# The boat...



## Lil_Tate (Dec 18, 2006)

I want it


----------



## inboardgheenoeguy (Dec 17, 2006)

you had one and sold it. nuff said!


----------



## iMacattack (Dec 11, 2006)

Please keep topics on track.

Thanks


----------



## Garry (Dec 14, 2006)

I had the priveledge of using this boat for a weekend and loved it! It is ridiculously light. The new style pole clips are awesome, so awesome I got them on my new LT 25.
Here is a pic we took in Sebastian of her....


----------



## iMacattack (Dec 11, 2006)

Thanks Garry! Wait till you see what we have in store!


----------



## Lil_Tate (Dec 18, 2006)

Putting it out to the Universe......That NMZ will be mine.....


----------



## Lil_Tate (Dec 18, 2006)

It will be mine,,,,oh yes,,,it will be mine


----------



## iMacattack (Dec 11, 2006)

Good luck tate! I hope you win too! 

Cheers


----------



## Brett (Jul 16, 2008)

Pretty toy, but why are they always white? Oh yeah, it's the gel-coat that produces the fewest problems at the shop in application and clean-up of equipment. Also the easiest color to match when repairing.
But during a day on the water the glare off the interior of the hull damages the eyes and feels like you're in a reflector oven. Ever wonder why tennis courts are painted green? It's the color that reflects the least energy. Green is a low energy color, probably the reason plants are green, not enough energy to use to make food, so they don't absorb it. I had a squaretail canoe built by Americraft in Daytona, Exterior is white,but for a little extra had the interior done in a chalk green and it's easier on the eyes during a morning paddling around


----------



## iMacattack (Dec 11, 2006)

CAMO COLOR $65.00 
SPECIAL COLOR $155.00

microskiff.com is very thankful to all our great sponsors who have offered up their time and products to be part of Project NMZ for our community. Project NMZ will go through an amazing transformation so be sure to stop by often and check out the progress.

Captain Jan


----------



## Flyline (Mar 3, 2008)

This is my NMZ........always have options to pick the colors and camo sea-dek.
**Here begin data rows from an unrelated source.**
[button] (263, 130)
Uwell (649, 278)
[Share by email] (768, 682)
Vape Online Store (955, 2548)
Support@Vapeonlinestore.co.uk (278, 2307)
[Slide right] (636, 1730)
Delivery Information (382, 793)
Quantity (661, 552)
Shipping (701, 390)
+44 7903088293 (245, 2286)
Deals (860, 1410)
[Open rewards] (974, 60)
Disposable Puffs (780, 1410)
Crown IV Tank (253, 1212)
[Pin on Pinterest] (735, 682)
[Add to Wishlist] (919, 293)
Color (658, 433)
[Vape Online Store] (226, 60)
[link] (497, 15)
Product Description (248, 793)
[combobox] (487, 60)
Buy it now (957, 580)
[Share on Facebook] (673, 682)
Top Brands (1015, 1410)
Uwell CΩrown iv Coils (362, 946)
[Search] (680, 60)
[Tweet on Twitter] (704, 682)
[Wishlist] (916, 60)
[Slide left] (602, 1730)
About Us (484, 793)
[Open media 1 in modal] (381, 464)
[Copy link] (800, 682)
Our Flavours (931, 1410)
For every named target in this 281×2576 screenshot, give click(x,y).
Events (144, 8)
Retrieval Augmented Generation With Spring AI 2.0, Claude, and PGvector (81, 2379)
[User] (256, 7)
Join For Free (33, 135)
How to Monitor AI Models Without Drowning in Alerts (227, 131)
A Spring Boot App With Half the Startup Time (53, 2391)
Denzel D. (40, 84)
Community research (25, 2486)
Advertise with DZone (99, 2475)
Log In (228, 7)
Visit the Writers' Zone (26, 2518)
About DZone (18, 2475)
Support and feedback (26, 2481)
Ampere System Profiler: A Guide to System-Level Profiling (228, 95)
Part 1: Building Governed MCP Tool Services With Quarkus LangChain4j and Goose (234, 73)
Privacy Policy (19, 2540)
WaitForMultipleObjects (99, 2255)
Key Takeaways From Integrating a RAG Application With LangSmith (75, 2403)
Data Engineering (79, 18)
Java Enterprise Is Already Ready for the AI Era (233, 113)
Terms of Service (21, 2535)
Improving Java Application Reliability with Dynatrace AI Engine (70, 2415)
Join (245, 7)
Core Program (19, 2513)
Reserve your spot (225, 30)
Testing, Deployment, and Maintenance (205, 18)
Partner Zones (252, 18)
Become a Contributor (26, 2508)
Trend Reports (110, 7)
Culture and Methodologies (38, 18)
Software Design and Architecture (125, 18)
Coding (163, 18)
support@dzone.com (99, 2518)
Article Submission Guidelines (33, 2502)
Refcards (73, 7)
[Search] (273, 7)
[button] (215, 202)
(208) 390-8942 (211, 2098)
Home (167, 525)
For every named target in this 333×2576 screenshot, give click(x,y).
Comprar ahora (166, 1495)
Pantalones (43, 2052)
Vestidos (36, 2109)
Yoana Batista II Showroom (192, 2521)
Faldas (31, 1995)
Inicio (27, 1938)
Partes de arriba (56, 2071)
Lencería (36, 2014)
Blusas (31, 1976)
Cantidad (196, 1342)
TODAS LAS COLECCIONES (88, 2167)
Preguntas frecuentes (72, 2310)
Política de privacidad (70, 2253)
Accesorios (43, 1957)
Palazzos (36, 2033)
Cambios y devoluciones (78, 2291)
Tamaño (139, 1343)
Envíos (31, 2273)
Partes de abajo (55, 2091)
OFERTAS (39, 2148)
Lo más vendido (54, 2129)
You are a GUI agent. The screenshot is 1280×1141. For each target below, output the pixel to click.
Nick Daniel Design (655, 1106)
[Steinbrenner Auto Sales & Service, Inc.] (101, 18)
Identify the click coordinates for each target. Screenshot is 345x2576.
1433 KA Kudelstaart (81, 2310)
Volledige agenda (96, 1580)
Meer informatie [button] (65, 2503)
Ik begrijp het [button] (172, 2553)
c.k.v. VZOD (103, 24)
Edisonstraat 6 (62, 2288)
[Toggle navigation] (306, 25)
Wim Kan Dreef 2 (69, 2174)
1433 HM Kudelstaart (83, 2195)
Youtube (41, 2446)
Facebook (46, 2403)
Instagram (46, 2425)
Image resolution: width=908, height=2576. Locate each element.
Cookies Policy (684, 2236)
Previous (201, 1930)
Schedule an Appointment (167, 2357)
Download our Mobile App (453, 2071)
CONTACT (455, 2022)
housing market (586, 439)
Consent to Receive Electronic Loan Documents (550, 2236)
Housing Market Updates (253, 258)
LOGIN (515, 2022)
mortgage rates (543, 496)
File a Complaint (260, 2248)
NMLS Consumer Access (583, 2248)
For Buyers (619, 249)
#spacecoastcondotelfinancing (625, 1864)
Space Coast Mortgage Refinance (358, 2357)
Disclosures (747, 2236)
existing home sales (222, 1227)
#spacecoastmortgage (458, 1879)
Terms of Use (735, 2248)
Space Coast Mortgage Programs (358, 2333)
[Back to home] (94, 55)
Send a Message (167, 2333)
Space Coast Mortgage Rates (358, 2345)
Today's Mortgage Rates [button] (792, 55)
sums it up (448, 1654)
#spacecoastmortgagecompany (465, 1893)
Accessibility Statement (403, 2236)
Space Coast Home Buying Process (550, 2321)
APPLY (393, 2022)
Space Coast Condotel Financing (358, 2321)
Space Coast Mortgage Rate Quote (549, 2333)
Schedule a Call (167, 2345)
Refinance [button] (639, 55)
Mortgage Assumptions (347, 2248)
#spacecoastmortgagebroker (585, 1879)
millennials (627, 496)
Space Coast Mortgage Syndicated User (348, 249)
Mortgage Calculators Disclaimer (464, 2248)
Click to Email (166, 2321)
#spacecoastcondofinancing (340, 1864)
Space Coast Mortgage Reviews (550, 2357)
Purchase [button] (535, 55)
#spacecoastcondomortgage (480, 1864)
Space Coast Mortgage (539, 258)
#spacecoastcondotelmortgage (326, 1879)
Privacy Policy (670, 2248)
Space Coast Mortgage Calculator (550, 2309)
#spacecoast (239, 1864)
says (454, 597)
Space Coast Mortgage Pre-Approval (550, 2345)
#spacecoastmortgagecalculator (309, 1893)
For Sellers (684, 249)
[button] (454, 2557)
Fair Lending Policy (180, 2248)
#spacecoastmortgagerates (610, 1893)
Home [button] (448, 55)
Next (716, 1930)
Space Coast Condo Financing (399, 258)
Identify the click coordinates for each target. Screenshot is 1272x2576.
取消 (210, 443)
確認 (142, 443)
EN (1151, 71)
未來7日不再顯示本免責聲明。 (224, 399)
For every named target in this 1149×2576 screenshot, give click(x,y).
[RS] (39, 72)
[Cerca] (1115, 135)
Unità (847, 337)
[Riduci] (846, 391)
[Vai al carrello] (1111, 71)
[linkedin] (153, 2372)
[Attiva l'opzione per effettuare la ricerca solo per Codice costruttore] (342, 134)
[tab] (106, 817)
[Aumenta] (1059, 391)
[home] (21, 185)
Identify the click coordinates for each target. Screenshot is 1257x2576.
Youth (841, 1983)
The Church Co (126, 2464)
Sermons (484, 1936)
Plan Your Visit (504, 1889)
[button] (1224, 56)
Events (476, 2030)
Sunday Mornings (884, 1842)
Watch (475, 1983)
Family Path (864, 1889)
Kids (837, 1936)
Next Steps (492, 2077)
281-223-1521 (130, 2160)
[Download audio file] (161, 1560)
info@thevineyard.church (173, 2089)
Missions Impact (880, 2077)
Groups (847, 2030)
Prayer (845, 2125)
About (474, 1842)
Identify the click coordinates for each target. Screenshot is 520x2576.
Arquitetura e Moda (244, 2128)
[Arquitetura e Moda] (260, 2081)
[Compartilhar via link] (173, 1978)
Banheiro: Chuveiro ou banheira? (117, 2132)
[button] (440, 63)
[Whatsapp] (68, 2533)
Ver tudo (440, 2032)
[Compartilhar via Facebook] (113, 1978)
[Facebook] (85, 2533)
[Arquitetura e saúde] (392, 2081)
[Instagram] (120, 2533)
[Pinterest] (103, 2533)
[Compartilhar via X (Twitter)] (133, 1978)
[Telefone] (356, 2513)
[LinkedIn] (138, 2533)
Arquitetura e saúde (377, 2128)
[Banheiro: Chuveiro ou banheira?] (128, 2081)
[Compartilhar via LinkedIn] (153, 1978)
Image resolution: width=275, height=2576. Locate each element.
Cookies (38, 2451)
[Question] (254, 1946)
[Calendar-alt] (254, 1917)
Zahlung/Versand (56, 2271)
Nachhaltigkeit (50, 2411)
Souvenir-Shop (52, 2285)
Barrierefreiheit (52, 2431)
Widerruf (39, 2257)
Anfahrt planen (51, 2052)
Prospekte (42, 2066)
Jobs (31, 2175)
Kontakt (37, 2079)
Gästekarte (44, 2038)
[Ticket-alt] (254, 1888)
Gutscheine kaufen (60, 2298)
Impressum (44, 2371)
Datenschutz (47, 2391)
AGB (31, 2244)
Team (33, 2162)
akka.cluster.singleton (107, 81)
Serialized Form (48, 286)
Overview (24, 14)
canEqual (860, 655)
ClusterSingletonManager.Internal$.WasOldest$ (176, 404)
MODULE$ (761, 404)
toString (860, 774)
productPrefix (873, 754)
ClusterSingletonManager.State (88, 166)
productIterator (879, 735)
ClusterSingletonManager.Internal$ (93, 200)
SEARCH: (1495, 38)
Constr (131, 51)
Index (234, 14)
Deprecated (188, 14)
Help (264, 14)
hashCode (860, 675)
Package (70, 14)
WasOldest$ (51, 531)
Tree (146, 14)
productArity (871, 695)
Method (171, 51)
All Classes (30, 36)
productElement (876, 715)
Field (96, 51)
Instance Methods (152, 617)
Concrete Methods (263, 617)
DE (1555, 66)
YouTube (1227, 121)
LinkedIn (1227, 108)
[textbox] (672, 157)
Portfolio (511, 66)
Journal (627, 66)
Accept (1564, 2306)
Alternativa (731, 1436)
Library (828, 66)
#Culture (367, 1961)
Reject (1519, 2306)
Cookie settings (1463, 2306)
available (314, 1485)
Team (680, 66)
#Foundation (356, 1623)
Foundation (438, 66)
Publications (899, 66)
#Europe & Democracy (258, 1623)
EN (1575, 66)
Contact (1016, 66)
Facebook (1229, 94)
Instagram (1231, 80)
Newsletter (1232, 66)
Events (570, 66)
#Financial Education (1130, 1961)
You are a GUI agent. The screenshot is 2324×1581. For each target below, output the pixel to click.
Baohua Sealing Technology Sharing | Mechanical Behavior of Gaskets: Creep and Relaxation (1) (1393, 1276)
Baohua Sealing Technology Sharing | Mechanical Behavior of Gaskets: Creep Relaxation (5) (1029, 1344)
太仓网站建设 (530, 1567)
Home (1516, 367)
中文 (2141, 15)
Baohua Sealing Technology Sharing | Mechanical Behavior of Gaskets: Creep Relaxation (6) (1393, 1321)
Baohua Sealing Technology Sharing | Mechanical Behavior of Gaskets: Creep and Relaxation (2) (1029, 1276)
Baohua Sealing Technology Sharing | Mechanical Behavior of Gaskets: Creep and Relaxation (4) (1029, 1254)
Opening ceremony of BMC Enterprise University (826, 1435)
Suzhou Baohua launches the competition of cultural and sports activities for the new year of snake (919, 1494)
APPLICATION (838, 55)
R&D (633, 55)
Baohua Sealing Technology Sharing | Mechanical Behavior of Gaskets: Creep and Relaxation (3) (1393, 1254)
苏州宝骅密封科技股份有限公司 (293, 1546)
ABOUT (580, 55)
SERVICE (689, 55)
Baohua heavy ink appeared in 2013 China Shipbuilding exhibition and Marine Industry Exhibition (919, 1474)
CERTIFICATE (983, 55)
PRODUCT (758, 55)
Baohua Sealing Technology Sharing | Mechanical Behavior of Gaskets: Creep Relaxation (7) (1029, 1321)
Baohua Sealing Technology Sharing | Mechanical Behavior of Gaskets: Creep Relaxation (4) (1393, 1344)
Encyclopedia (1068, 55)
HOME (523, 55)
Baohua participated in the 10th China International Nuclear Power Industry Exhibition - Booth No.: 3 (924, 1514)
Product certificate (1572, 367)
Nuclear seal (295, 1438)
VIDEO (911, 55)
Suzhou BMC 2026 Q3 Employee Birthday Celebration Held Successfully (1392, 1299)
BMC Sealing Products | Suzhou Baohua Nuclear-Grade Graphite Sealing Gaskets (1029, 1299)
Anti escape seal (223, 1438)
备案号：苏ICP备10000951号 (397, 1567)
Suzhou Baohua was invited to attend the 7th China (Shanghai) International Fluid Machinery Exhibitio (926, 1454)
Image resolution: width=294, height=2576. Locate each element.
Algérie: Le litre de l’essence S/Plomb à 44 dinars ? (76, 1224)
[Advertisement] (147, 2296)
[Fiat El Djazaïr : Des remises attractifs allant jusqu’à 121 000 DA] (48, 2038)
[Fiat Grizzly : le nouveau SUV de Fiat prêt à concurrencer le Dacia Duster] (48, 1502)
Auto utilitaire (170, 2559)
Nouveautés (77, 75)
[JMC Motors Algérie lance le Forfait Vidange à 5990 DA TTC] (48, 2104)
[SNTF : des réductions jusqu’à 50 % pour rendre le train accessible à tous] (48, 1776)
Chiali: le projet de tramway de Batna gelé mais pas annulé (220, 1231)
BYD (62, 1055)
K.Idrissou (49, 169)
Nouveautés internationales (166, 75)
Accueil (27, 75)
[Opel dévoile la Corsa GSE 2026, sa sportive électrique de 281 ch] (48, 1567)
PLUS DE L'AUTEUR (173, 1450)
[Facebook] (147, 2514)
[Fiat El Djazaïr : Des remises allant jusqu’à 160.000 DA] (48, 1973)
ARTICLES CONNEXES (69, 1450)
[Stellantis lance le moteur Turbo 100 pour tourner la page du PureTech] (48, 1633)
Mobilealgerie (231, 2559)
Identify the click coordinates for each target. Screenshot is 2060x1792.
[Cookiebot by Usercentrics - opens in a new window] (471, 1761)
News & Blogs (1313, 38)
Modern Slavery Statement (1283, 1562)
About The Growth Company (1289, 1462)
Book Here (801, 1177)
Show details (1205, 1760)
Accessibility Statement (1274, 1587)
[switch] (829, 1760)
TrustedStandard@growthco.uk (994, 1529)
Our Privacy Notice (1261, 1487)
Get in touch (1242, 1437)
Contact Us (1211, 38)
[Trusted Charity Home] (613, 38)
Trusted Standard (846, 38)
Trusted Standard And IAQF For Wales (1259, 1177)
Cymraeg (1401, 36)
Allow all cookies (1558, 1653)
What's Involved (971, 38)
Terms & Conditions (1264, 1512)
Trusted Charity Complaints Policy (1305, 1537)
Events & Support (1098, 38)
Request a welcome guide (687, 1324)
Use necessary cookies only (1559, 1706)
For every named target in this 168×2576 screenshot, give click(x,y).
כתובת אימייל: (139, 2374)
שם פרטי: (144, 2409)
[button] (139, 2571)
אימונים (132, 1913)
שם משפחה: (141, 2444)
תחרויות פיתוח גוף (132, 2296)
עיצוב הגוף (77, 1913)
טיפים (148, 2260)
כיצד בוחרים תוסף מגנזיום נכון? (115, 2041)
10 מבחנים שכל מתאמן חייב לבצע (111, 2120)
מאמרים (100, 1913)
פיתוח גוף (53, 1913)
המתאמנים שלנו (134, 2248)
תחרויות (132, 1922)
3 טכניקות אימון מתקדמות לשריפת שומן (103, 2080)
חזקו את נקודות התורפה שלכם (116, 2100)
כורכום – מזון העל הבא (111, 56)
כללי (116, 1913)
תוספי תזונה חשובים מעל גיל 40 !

The motor is Shinerkiller's but I'm trying to buy it from him as for right now I have a 08' 9.9 mercury 4-stroke.....it will be nice to updrade to 15hp for 2 people in NMZ....my trimtabs already installed...


----------



## Brett (Jul 16, 2008)

Is there a boat in that last post, can't find it, must be camouflaged.
Still, very nice job on the setup.


----------



## roto77777 (Jan 12, 2008)

Man, I got some cool deas to trick that baby out!!!!!!!!
Bubbler, wiring, LED's, storage..........


----------